During the Event 2023which we attended, you can see attendees clamoring for writers like Alice Oseman, writer of the book Bestselling graphic novels “Heartstopper.”.

We heard fans in that line talking about how Oseman's series introduced the primary queer characters they'd encountered in a book. Readers got here to the festival with family and friends and made latest friends and contacts on the event. The passion was palpable.

What “counts” as reading.

But is a graphic novel like “Heartstopper” even considered “real” reading?

If the National Endowment for the Arts Definitions from the early 2000s are to be believed, then no – unless it’s reading literature in your free time, it must not be “real” reading.

And some Millennials and members of Generation Z may consider that the reading they’re reading just isn’t real reading. But a narrow definition of what counts as reading ignores Gen Z and Millennials' love of content like graphic novels, manga and comics.

In our study, 59% said they would like a graphic version of a story to a plain text version. And let’s not forget audiobooks, which 34% of Gen Zers and Millennials prefer over text-only books. Millennials and members of Generation Z also read non-fiction books or read for varsity and work moderately than for pleasure.

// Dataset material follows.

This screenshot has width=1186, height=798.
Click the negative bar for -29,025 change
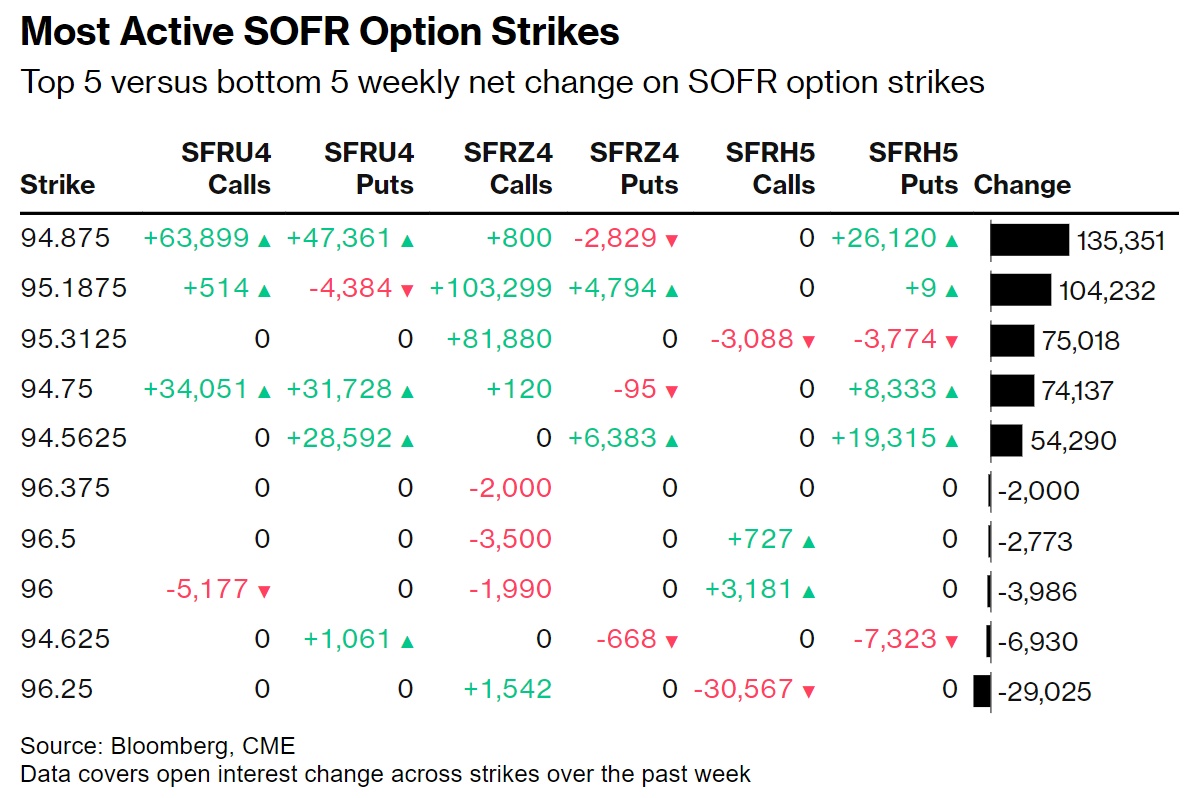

In a separate study from 2020We found that 83% of American readers read books for reasons apart from entertainment, similar to school, work, or self-expression.

What makes a reader?

More Gen Z and Millennial women discover as readers, so gender differences could also be at play: It could also be that young men, regardless of how much they read, are reluctant to discover closely with an activity that they perceive to be the purview of ladies .

Socioeconomic status also can play a task in whether someone feels they will claim a reader identity. Gen Z and Millennials who didn’t discover as readers were less prone to have had a job and earned less money up to now 12 months.

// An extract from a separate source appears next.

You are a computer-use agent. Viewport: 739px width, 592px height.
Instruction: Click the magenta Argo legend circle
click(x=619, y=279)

So it seems that identifying as a reader is commonly about community, wealth, and gender—and what counts as reading—moderately than how much someone actually reads.

Perhaps we are able to attempt to broaden the definition of “reading” – yes, audio books and comics are included – and organize book communities through places similar to: B. to accumulate Bookstagram And BookTok. And being a reader can mean greater than just loving classic literature, although certain social media trends like “Read like Rory” — a BookTok phenomenon that focuses on the literary classic “Gilmore Girls” read by Rory Gilmore — was exactly that.

If young people viewed being a reader as simply having fun with and fascinating with stories, how a lot of them would even consider themselves readers?